Apesar de este tema ser mais monótono, prepara a cama para o míssil que se segue: “Psychic Warfare”, a faixa estrela do disco. É curta e direta, agudiza e centraliza as ideias; a composição épica mais orquestral mostra que é aqui que a intervenção atinge o auge. É quase um Manifesto Anti-Dantas, neste caso anti-Trump. É uma faixa exuberante, confiante e cheia de identidade. Mostra a diversidade sonora e capacidade de composição e de evolução da banda e fica connosco bem depois de acabar, algo que não demora em acontecer. De seguida, “Your Voice, as I Remember it” é música de elevador para o que ficou da excelente faixa anterior. Mais repetitiva e neutra, denota uma escolha ideal de alinhamento ao ser colocada neste ponto da tracklist. “A Big Day For Grimley”, por fim, consagra a sátira numa música altamente folk com bandolim, banjo, assobios e um coro ao estilo gospel. É uma faixa genialmente composta que nos relembra de que 2020 vem aí e, tal como o ano anterior, vai ser uma valente porcaria — boa sorte a todos!

Feitas as contas, são 27 minutos de álbum divididos em músicas curtas e poderosas, como nos habitou a banda. Os comprimentos das músicas são perfeitos, as que precisam de mais tempo (“No Justice, No Peace, No Hope” e “A Big Day for Grimley”) têm mais tempo e estão no meio e no fim, as com mais impacto (“No Justice, No Peace, No Hope” e “Psychic Warfare”) têm uma escadinha de duração de faixas anteriores a antecedê-las, uma descendente e outra ascendente. Pode ser coincidência, mas parece ter efeito na dinâmica geral do disco. Destaque também para a interpretação de Sean Bonnette, como sempre, com as suas mudanças de tom repentinas e ataques subtis ao microfone que fazem toda a diferença — não podia ser mais ninguém a cantar isto. Esta interpretação crua pode não ser para todos, e já se sabe que o elevado valor acústico da banda exala ruralidade e é sempre um gosto adquirido para quem está pouco familiarizado com o caos da música tradicional ocidental. Apesar da qualidade musical e lírica, a produção fica ligeiramente aquém, e esta é das poucas queixas que há a fazer. Com mais sons digitais e paisagens sonoras, afastam-se ligeiramente do som que os caracteriza. Mas ao mesmo tempo, a variedade entre as músicas parece ter melhorado — são estes dois fatores que justificam a inclusão de Good Luck Everybody entre os melhores álbuns da discografia da banda.

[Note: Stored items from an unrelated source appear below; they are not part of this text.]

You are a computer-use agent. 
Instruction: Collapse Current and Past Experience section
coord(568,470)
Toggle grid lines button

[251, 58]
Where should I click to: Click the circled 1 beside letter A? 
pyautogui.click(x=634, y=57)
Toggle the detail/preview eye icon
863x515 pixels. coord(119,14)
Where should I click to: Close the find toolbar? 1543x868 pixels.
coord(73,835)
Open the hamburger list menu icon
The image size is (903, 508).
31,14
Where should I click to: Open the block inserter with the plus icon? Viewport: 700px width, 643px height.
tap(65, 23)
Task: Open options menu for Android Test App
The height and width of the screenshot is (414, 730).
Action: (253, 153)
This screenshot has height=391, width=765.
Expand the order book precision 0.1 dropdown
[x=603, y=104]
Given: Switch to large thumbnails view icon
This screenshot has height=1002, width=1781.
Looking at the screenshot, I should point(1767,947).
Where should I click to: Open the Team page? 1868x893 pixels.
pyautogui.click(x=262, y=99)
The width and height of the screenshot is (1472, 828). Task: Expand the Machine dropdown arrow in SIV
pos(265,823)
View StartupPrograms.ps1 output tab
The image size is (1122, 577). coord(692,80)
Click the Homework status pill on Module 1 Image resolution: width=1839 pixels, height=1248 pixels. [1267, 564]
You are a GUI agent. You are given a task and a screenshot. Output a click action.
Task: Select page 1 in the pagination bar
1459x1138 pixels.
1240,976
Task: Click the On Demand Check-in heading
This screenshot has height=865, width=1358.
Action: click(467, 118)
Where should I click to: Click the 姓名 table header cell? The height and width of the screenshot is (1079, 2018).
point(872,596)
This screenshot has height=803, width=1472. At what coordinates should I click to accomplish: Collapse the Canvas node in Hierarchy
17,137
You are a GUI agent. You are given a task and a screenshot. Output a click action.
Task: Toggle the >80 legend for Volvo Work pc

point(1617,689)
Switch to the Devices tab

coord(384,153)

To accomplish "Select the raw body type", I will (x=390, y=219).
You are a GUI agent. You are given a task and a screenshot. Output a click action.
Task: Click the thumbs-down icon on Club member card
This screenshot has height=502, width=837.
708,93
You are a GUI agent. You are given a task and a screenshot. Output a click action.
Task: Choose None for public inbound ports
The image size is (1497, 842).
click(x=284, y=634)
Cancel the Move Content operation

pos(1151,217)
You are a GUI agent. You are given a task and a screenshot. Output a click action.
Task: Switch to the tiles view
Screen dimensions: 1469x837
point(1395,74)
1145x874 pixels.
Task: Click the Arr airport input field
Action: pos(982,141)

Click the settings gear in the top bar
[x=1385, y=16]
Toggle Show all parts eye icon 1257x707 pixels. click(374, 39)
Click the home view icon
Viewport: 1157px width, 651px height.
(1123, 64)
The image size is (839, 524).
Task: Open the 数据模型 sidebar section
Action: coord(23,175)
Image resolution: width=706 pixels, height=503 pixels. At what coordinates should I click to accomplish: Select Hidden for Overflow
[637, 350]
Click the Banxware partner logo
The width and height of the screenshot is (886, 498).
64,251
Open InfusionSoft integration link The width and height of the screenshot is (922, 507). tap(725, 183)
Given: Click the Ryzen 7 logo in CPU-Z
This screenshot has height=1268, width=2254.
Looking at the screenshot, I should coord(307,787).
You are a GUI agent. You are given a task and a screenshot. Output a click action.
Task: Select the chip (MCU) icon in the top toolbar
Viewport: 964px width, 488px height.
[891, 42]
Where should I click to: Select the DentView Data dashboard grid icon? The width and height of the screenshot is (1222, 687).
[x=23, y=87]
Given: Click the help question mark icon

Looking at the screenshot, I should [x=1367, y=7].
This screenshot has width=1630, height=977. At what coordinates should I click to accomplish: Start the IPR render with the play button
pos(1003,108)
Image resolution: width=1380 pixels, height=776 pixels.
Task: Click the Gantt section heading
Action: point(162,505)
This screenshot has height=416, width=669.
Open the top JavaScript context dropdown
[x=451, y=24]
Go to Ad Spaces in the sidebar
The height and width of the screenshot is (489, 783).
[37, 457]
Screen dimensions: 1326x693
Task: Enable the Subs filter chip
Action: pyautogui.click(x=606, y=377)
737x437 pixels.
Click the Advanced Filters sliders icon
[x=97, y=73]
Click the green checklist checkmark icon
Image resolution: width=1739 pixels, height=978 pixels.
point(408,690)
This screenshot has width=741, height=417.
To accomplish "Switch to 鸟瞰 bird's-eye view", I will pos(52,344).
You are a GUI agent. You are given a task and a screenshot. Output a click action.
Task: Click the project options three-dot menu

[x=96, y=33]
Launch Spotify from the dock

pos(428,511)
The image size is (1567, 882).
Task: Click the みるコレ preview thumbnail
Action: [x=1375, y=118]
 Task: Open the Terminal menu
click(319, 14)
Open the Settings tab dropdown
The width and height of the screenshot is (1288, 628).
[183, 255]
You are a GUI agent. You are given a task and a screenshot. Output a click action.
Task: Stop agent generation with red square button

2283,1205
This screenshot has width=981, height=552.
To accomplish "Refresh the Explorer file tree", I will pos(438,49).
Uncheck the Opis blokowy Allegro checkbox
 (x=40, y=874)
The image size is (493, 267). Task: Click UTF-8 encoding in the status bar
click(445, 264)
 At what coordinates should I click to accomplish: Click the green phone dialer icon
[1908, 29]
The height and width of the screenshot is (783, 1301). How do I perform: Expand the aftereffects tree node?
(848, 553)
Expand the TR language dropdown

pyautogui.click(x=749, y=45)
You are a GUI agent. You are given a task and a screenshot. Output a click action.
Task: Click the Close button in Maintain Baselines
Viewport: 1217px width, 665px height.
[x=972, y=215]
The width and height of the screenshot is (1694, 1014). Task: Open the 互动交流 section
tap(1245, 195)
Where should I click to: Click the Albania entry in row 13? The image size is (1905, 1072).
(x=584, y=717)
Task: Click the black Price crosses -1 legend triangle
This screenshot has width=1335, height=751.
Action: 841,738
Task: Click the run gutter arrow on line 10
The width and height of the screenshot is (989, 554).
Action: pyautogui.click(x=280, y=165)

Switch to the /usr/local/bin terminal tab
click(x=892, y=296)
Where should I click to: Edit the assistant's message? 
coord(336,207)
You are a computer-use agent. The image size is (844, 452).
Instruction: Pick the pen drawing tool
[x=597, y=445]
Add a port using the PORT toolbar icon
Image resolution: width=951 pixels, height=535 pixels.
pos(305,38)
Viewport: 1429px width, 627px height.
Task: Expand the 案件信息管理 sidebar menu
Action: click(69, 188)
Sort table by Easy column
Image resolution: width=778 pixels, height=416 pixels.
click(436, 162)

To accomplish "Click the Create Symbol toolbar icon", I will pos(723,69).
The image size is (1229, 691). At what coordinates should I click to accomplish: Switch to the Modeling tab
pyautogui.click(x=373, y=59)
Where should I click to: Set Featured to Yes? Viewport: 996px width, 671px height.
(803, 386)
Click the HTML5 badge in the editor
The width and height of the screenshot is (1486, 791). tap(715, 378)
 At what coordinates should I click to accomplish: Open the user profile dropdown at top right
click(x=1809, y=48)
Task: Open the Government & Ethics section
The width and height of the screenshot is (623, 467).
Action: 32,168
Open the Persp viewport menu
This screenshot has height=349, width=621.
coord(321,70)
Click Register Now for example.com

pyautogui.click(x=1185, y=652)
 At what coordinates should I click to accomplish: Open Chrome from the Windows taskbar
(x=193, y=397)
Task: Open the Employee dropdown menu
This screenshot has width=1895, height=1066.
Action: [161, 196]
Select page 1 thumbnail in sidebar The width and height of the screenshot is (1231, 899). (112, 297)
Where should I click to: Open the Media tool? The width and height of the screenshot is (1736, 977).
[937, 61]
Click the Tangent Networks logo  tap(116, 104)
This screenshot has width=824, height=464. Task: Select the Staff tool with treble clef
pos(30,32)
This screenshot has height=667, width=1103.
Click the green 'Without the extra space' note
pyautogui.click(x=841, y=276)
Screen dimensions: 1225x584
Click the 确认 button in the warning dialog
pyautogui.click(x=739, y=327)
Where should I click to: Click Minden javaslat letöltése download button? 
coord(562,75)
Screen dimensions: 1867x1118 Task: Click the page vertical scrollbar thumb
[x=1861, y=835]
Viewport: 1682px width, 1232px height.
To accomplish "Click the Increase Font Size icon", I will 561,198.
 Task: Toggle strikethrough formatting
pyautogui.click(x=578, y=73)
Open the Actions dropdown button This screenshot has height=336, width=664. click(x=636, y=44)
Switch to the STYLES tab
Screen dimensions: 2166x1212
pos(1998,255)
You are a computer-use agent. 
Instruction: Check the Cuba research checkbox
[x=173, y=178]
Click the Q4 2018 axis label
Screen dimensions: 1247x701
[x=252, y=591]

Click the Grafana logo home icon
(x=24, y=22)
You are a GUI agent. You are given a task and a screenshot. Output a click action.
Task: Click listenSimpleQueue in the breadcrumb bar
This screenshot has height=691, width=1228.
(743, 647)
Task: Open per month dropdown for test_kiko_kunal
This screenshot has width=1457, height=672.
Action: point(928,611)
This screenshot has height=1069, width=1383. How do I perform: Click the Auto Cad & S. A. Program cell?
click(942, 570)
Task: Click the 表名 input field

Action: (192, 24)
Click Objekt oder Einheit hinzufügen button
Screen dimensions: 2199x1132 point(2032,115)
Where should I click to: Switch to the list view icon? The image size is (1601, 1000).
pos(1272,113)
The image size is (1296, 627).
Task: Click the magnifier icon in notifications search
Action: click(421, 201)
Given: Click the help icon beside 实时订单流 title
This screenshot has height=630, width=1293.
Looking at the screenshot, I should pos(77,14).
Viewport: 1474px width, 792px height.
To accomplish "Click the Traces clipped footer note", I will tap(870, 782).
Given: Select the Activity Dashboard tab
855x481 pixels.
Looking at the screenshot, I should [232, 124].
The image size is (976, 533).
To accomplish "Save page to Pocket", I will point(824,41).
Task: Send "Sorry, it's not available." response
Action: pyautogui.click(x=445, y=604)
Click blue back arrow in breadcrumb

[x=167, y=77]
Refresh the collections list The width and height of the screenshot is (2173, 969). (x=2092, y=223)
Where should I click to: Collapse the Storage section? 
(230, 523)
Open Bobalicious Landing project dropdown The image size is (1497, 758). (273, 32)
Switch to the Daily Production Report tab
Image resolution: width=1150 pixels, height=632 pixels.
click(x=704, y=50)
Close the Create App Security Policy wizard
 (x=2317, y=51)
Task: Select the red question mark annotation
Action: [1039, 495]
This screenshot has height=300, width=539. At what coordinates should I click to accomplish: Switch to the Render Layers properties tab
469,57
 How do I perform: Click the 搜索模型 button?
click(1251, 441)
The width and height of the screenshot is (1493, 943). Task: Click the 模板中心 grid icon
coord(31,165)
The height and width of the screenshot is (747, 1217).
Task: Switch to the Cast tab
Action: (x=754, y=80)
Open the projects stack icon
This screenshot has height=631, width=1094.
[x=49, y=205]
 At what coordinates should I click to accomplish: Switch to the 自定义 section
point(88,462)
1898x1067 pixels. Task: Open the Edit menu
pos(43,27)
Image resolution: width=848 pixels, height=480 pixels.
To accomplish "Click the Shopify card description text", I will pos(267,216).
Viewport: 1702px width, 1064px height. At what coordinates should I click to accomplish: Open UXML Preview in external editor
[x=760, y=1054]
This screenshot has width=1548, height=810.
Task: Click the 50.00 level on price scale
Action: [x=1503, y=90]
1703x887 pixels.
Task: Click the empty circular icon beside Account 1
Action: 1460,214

Good Luck Everybody é excelente. A composição é inventiva, florida e extremamente dinâmica. Como um todo, o álbum funciona exemplarmente, com um alinhamento muito bem conseguido (já que as durações das músicas ondeiam sensualmente para criar uma experiência auditiva completa e sinérgica), uma interpretação incrível de Sean e letras comunicativas recheadas de humor e foco. A nível das letras, não é o melhor trabalho da banda, mas a nível de consistência poderá muito bem ser. Para além disso, é multifacetado e consegue expandir o território estilístico do grupo. Para os fãs, este será um ótimo regresso, talvez não tão apelativo como o disco de culto People Who Can Eat People Are the Luckiest People in the World, mas não deixa de ser uma proposta fantástica e recheada de bons momentos de escrita e música, bem ao estilo folk-punk de intervenção da banda. 2020 chegou, é tudo igual, amigos. Boa sorte.